→ **Required work**: In the records that follow, the lines from the one containing "sodr21@yandex.ru (171, 1802)" to the one containing "Лестницы, поручни (161, 379)", inclusive, are to be given again exactly.

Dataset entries
○ ○ ○ ○ ○ ○ ○
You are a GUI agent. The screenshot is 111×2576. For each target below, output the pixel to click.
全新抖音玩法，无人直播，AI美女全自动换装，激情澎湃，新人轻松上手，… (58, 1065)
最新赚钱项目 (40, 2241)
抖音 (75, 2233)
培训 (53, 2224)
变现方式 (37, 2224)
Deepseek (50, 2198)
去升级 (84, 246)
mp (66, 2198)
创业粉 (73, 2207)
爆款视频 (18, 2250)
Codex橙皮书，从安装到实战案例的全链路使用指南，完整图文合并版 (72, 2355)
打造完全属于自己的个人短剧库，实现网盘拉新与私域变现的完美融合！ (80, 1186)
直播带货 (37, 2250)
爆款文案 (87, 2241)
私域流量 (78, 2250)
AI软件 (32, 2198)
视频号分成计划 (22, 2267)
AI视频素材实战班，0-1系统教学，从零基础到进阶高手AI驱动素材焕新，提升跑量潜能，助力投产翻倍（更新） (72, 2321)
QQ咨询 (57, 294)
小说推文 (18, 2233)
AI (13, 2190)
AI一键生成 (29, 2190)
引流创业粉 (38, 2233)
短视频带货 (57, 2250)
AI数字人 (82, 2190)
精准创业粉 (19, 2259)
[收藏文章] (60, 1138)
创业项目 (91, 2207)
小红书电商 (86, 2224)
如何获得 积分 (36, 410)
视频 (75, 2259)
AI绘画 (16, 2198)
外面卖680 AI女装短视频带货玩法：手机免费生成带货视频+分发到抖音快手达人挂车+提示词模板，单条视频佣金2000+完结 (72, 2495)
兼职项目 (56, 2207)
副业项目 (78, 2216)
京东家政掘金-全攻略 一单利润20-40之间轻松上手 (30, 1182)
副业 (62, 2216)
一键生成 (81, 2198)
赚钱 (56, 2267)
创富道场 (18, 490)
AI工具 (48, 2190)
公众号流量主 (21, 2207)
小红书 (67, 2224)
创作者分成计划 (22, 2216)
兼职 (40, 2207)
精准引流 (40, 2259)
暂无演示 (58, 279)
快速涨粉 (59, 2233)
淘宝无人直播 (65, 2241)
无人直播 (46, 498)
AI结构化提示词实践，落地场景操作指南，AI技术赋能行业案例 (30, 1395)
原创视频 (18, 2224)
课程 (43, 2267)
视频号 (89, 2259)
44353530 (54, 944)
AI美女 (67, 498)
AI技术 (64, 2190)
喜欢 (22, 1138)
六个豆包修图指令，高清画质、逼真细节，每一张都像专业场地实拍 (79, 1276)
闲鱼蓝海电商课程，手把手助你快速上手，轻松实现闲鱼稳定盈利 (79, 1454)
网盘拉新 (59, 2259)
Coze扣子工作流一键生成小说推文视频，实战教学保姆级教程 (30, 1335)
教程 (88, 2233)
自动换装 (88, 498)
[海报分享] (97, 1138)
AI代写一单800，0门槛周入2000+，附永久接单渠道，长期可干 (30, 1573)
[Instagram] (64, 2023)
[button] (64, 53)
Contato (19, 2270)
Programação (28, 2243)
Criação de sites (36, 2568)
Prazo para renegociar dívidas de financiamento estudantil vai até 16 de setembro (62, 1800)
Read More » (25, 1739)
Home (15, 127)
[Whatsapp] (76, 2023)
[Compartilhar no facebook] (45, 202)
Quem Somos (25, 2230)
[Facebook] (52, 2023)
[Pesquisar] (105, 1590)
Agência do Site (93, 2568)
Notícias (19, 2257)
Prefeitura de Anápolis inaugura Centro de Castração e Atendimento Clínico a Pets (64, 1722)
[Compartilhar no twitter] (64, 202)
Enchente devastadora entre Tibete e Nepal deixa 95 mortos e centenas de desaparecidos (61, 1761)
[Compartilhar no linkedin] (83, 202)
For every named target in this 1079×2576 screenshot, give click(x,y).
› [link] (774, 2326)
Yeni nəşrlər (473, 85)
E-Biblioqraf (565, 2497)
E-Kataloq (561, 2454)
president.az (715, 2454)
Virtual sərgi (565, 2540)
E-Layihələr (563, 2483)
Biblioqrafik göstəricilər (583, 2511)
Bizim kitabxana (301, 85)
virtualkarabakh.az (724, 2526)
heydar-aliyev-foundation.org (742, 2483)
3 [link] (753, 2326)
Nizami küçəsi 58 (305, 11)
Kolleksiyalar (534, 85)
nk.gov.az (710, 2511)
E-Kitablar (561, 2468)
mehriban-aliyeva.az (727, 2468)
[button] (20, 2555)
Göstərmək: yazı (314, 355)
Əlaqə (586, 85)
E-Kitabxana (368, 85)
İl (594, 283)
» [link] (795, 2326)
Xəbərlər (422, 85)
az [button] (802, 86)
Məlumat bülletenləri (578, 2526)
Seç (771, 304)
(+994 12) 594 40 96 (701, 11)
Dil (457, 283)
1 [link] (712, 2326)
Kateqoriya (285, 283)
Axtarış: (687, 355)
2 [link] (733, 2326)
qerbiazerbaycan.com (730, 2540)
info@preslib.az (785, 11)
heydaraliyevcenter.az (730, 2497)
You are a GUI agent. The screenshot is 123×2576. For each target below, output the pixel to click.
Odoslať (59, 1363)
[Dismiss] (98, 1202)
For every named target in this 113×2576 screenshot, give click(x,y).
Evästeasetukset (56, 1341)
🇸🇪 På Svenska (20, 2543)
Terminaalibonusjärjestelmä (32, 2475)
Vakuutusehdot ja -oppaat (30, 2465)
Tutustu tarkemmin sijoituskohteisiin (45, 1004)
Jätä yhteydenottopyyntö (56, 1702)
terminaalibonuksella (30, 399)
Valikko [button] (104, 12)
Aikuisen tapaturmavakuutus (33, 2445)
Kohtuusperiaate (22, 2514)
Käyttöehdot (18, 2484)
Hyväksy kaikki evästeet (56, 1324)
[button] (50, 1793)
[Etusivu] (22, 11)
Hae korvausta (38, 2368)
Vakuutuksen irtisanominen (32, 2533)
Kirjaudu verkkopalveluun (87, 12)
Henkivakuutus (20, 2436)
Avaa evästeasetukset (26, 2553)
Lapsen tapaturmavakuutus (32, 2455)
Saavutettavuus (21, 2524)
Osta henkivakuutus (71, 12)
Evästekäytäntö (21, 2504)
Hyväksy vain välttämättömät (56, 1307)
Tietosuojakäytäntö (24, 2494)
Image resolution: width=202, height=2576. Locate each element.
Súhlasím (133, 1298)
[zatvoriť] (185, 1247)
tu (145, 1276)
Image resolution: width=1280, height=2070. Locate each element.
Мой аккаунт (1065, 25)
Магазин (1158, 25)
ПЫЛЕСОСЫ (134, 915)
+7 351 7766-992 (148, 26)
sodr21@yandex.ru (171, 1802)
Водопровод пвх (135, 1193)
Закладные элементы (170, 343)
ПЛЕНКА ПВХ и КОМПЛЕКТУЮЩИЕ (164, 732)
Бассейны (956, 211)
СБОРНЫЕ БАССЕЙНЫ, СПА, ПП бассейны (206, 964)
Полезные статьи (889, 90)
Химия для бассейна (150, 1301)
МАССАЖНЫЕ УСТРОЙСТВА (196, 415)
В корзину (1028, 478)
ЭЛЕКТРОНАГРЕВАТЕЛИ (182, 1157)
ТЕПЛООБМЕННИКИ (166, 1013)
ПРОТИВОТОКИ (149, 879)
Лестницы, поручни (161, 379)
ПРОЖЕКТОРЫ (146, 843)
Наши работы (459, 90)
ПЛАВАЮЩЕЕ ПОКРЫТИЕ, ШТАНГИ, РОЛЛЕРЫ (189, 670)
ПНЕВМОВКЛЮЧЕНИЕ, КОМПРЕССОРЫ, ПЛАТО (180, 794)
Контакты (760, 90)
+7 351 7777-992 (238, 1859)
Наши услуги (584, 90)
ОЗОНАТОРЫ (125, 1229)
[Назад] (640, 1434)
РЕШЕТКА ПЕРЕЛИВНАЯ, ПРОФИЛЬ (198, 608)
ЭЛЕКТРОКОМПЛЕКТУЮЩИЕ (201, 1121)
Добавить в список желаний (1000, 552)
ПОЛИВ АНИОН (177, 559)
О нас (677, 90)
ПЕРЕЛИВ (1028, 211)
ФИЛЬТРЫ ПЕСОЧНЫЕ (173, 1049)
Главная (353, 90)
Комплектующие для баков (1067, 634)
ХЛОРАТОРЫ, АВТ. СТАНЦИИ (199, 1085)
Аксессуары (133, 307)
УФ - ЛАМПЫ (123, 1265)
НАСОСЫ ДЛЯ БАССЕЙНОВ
○ ○ ○ ○ ○ ○ ○
→ **Solution**:
sodr21@yandex.ru (171, 1802)
Водопровод пвх (135, 1193)
Закладные элементы (170, 343)
ПЛЕНКА ПВХ и КОМПЛЕКТУЮЩИЕ (164, 732)
Бассейны (956, 211)
СБОРНЫЕ БАССЕЙНЫ, СПА, ПП бассейны (206, 964)
Полезные статьи (889, 90)
Химия для бассейна (150, 1301)
МАССАЖНЫЕ УСТРОЙСТВА (196, 415)
В корзину (1028, 478)
ЭЛЕКТРОНАГРЕВАТЕЛИ (182, 1157)
ТЕПЛООБМЕННИКИ (166, 1013)
ПРОТИВОТОКИ (149, 879)
Лестницы, поручни (161, 379)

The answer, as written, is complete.